Download or read book Old Brick written by Edward M. Griffin and published by U of Minnesota Press. This book was released on 1980-06-02 with total page 262 pages. Available in PDF, EPUB and Kindle. Book excerpt: Old Brick was first published in 1980. Minnesota Archive Editions uses digital technology to make long-unavailable books once again accessible, and are published unaltered from the original University of Minnesota Press editions. Charles Chauncy was a powerful and influential figure in his own time, but in historical accounts he has always been overshadowed by his contemporaries Benjamin Franklin and Jonathan Edwards. When he is remembered today, it is usually as Edwards's chief antagonist during the Great Awakening of the 1740s. Yet Chauncy's fellow New Englanders knew that there was more to the man than that. In the course of his 60-year tenure as a pastor of Boston's First Church (the "Old Brick"), Chauncy involved himself in most of the important intellectual, religious, and political issues of the century. Not only did he aggressively oppose the emotional revivalism of the Great Awakening, but he was also a bold pamphleteer and preacher in support of the American Revolution. In theology Chauncy became, as an old man, the leading advocate probably having scandalized his own forebears, but he insisted that he was true to his Protestant tradition and never abandoned his reliance on Scripture and Puritan discipline in favor of rationalist secularism. Old Brick,the first full-scale biography of Charles Chauncy, attempts to recover not only Chauncy the spokesman for the ideas of a great many colonial Americans, but also the complex man who struggled with himself and with the events of his time to arrive at those positions. The portrait of Chauncy that emerges is fuller, more comprehensive, and more balanced than the stereotypes and partial portraits that have thus far represented him in history.
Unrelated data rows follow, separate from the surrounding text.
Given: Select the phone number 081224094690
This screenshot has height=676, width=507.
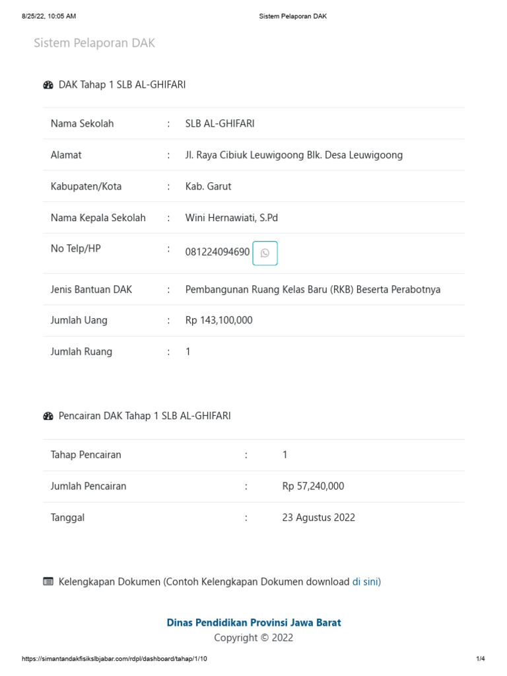Looking at the screenshot, I should (x=217, y=252).
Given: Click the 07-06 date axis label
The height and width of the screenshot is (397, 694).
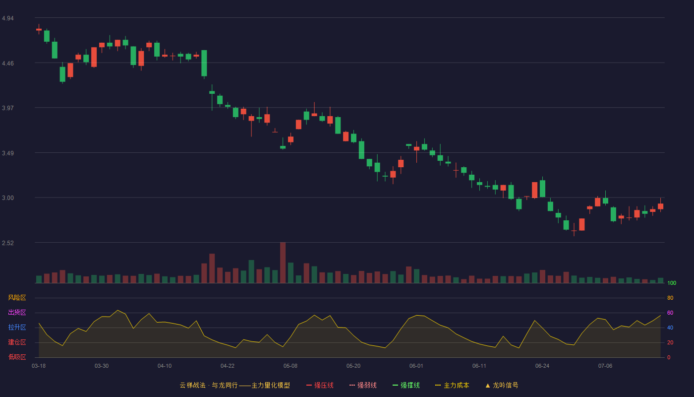Looking at the screenshot, I should pyautogui.click(x=605, y=366).
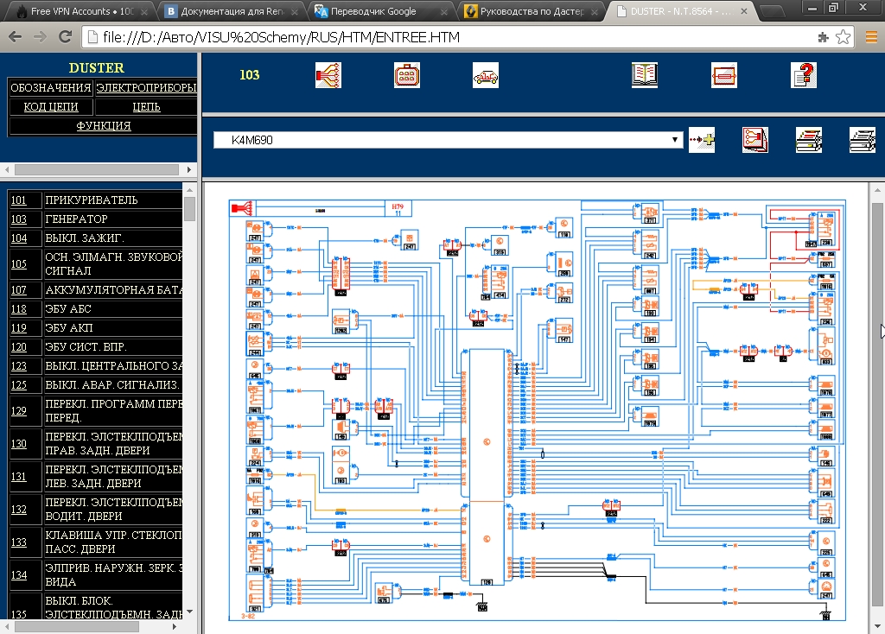Click the first stacked printer icon
The width and height of the screenshot is (885, 634).
point(809,140)
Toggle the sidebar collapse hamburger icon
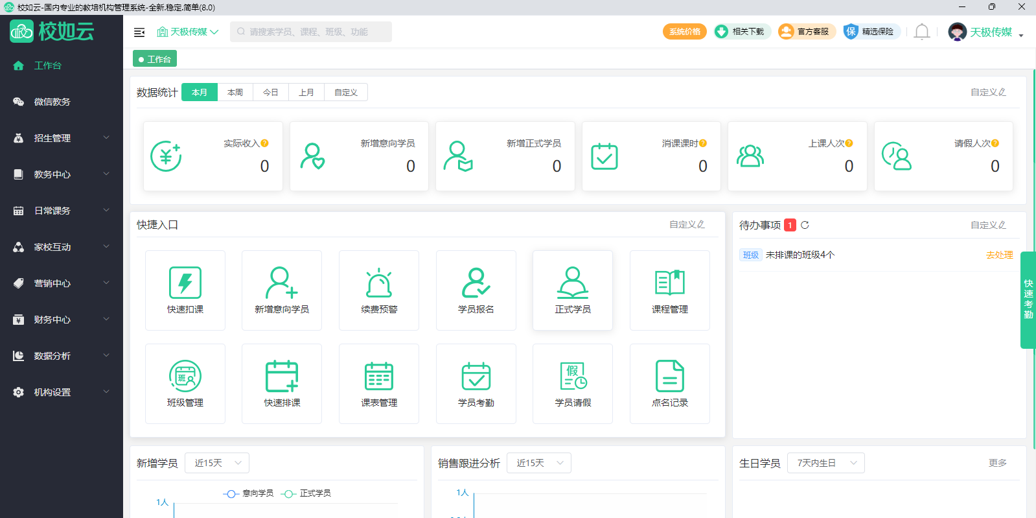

This biography now makes it possible to consider Chauncy a figure worthy of study in his own right and to take a fresh look at eighteenth-century New England in light of the tradition Chauncy represents.

Book The Religion of Democracy

Download or read book The Religion of Democracy written by Amy Kittelstrom and published by Penguin. This book was released on 2016-04-05 with total page 465 pages. Available in PDF, EPUB and Kindle. Book excerpt: A history of religion’s role in the American liberal tradition through the eyes of seven transformative thinkers Today we associate liberal thought and politics with secularism. When we argue over whether the nation’s founders meant to keep religion out of politics, the godless side is said to be liberal. But the role of religion in American politics has always been far less simplistic than today’s debates would suggest. In The Religion of Democracy, historian Amy Kittelstrom shows how religion and democracy have worked together as universal ideals in American culture—and as guides to moral action and to the social practice of treating one another as equals who deserve to be free. The first people in the world to call themselves “liberals” were New England Christians in the early republic. Inspired by their religious belief in a God-given freedom of conscience, these Americans enthusiastically embraced the democratic values of equality and liberty, giving shape to the liberal tradition that would remain central to our politics and our way of life. The Religion of Democracy re-creates the liberal conversation from the eighteenth century to the twentieth by tracing the lived connections among seven transformative thinkers through what they read and wrote, where they went, whom they knew, and how they expressed their opinions—from John Adams to William James to Jane Addams; from Boston to Chicago to Berkeley. Sweeping and ambitious, The Religion of Democracy is a lively narrative of quintessentially American ideas as they were forged, debated, and remade across our history.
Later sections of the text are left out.